== DATA FOR THE TASK ==
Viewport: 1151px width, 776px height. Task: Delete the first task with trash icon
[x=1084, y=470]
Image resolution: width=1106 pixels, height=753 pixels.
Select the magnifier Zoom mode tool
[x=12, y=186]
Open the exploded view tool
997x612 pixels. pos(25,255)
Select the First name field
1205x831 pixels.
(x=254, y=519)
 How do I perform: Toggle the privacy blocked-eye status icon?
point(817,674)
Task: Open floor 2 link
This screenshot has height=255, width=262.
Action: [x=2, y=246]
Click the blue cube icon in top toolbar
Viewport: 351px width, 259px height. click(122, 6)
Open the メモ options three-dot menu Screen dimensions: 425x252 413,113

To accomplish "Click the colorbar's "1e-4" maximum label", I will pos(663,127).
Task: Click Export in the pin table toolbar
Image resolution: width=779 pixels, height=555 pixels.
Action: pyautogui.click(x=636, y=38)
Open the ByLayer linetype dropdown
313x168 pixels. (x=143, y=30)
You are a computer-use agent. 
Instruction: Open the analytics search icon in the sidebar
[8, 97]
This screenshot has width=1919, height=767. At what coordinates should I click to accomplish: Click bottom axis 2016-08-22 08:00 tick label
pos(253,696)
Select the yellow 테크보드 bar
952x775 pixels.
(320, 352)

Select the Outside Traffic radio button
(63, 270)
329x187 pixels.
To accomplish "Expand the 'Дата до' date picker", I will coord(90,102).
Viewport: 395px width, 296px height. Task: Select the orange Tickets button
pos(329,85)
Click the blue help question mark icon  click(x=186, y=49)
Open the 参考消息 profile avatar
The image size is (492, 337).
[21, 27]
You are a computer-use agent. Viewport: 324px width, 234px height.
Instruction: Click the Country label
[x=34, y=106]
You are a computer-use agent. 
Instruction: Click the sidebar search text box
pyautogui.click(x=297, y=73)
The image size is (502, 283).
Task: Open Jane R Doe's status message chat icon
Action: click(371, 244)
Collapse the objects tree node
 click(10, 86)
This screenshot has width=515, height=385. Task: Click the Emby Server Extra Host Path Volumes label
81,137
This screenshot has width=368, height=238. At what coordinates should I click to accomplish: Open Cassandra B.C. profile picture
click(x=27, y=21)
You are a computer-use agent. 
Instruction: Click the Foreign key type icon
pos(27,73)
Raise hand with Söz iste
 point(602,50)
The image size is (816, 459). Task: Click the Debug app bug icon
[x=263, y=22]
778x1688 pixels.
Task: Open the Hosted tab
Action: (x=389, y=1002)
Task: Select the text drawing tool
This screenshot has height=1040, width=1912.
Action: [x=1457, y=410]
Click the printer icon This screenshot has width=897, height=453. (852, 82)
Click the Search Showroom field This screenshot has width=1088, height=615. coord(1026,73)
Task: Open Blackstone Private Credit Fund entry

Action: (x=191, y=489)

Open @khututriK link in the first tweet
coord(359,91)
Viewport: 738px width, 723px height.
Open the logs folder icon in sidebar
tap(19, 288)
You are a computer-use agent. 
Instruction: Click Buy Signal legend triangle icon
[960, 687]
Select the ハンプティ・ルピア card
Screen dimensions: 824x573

== TASK OBJECTIVE ==
Reproduce every one of the rows above word for word.

== SOLVED EXERCISE ==
Viewport: 1151px width, 776px height. Task: Delete the first task with trash icon
[x=1084, y=470]
Image resolution: width=1106 pixels, height=753 pixels.
Select the magnifier Zoom mode tool
[x=12, y=186]
Open the exploded view tool
997x612 pixels. pos(25,255)
Select the First name field
1205x831 pixels.
(x=254, y=519)
 How do I perform: Toggle the privacy blocked-eye status icon?
point(817,674)
Task: Open floor 2 link
This screenshot has height=255, width=262.
Action: [x=2, y=246]
Click the blue cube icon in top toolbar
Viewport: 351px width, 259px height. click(122, 6)
Open the メモ options three-dot menu Screen dimensions: 425x252 413,113

To accomplish "Click the colorbar's "1e-4" maximum label", I will pos(663,127).
Task: Click Export in the pin table toolbar
Image resolution: width=779 pixels, height=555 pixels.
Action: pyautogui.click(x=636, y=38)
Open the ByLayer linetype dropdown
313x168 pixels. (x=143, y=30)
You are a computer-use agent. 
Instruction: Open the analytics search icon in the sidebar
[8, 97]
This screenshot has width=1919, height=767. At what coordinates should I click to accomplish: Click bottom axis 2016-08-22 08:00 tick label
pos(253,696)
Select the yellow 테크보드 bar
952x775 pixels.
(320, 352)

Select the Outside Traffic radio button
(63, 270)
329x187 pixels.
To accomplish "Expand the 'Дата до' date picker", I will coord(90,102).
Viewport: 395px width, 296px height. Task: Select the orange Tickets button
pos(329,85)
Click the blue help question mark icon  click(x=186, y=49)
Open the 参考消息 profile avatar
The image size is (492, 337).
[21, 27]
You are a computer-use agent. Viewport: 324px width, 234px height.
Instruction: Click the Country label
[x=34, y=106]
You are a computer-use agent. 
Instruction: Click the sidebar search text box
pyautogui.click(x=297, y=73)
The image size is (502, 283).
Task: Open Jane R Doe's status message chat icon
Action: click(371, 244)
Collapse the objects tree node
 click(10, 86)
This screenshot has width=515, height=385. Task: Click the Emby Server Extra Host Path Volumes label
81,137
This screenshot has width=368, height=238. At what coordinates should I click to accomplish: Open Cassandra B.C. profile picture
click(x=27, y=21)
You are a computer-use agent. 
Instruction: Click the Foreign key type icon
pos(27,73)
Raise hand with Söz iste
 point(602,50)
The image size is (816, 459). Task: Click the Debug app bug icon
[x=263, y=22]
778x1688 pixels.
Task: Open the Hosted tab
Action: (x=389, y=1002)
Task: Select the text drawing tool
This screenshot has height=1040, width=1912.
Action: [x=1457, y=410]
Click the printer icon This screenshot has width=897, height=453. (852, 82)
Click the Search Showroom field This screenshot has width=1088, height=615. coord(1026,73)
Task: Open Blackstone Private Credit Fund entry

Action: (x=191, y=489)

Open @khututriK link in the first tweet
coord(359,91)
Viewport: 738px width, 723px height.
Open the logs folder icon in sidebar
tap(19, 288)
You are a computer-use agent. 
Instruction: Click Buy Signal legend triangle icon
[960, 687]
Select the ハンプティ・ルピア card
Screen dimensions: 824x573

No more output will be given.